Task 1 – In the article on bacteria in venom, how many snake and spider species did the researchers study?
Task 2 – Carry the article on bacteria in snake and spider venom forward from its last paragraph.

Study reveals evidence that bacteria can live in snake and spider venoms
Newly published research led by Northumbria University shows that, contrary to what is commonly believed, the venom of snakes and spiders is actually populated with microbes, including bacteria that could cause infection in people who have suffered a bite.
For decades scientists have thought that animal venom is an entirely sterile environment due to it being full of antimicrobial substances—materials that can kill bacteria.
However, new scientific evidence from research led by Northumbria University Associate Professor in Cellular and Molecular Sciences, Sterghios Moschos and venom biologist Steve Trim, Founder and CSO of biotechnology company Venomtech, has shown that this is not the case.
The work, published today in scientific journal Microbiology Spectrum demonstrates how adaptable microorganisms are. The study provides strong genetic and culture evidence that bacteria can not only survive in the venom glands of several species of snakes and spiders, but can also mutate to resist the notoriously toxic liquid that is venom.
The findings also suggest that victims of venomous animal bites may therefore also need to be treated for infections, not just antivenom to tackle the toxins deposited through the bite.
Challenging the dogma of venom sterility
Seeking to address a gap in research, Dr. Moschos and colleagues investigated the venom of five snake and two spider species. "We found that all venomous snakes and spiders that we tested had bacterial DNA in their venom," explained Dr. Moschos.
"Common diagnostic tools failed to identify these bacteria correctly—if you were infected with these, a doctor would end up giving you the wrong antibiotics, potentially making matters worse.
"When we sequenced their DNA we clearly identified the bacteria and discovered they had mutated to resist the venom. This is extraordinary because venom is like a cocktail of antibiotics, and it is so thick with them, you would have thought the bacteria would not stand a chance. Not only did they stand a chance, they had done it twice, using the same mechanisms," added Dr. Moschos.

Supplied entries –
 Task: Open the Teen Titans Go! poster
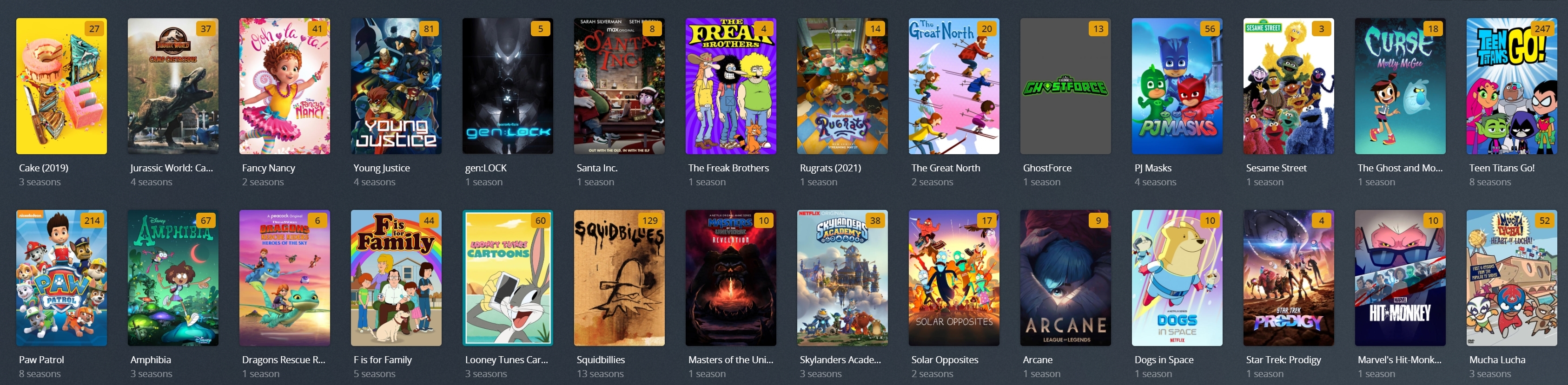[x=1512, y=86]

...

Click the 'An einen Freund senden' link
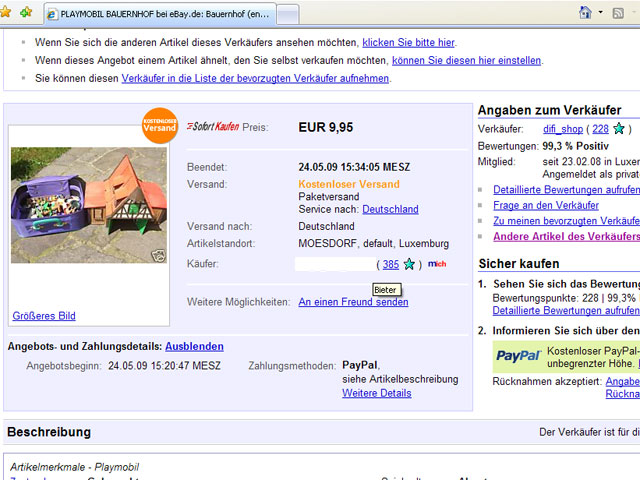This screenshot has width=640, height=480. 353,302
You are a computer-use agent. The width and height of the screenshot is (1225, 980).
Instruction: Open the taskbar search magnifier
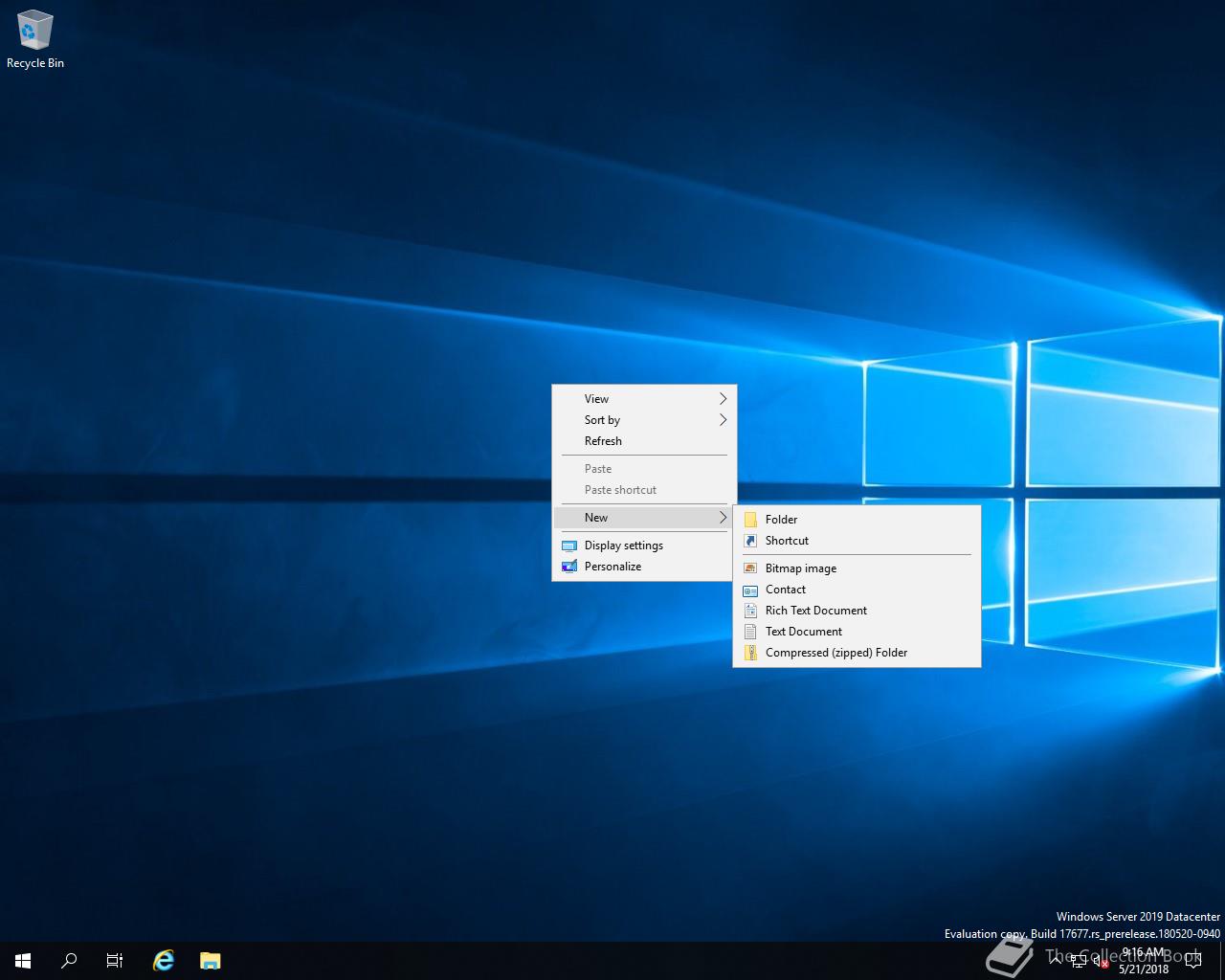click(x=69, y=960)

Reply 1 – Five snake species and two spider species.

Reply 2 –
"We also directly tested the resistance of Enterococcus faecalis, one of the species of bacteria we found in the venom of black-necked spitting cobras, to venom itself and compared it to a classic hospital isolate: the hospital isolate did not tolerate the venom at all, but our two isolates happily grew in the highest concentrations of venom we could throw at them."
Implications for clinical treatment
2.7 million venomous bite-related injuries occur annually, predominantly across Africa, Asia and Latin America. Of these, it is thought that 75% of victims will develop infections in venom toxin-damaged tissue, with bacteria Enterococcus faecalis being a common cause of disease.
These infections have previously been thought to be a consequence of having an open wound from the bite, as opposed to the infection-causing bacteria having come from the venom itself.
The researchers say that their study shows the need for clinicians to consider treating snakebite victims not just for tissue destruction, but for infection too, as quickly as possible.
Steve Trim of Venomtech added: "By exploring the resistance mechanisms that help these bacteria survive, we can find entirely new ways of attacking multi-drug resistance, potentially through engineering antimicrobial venom peptides."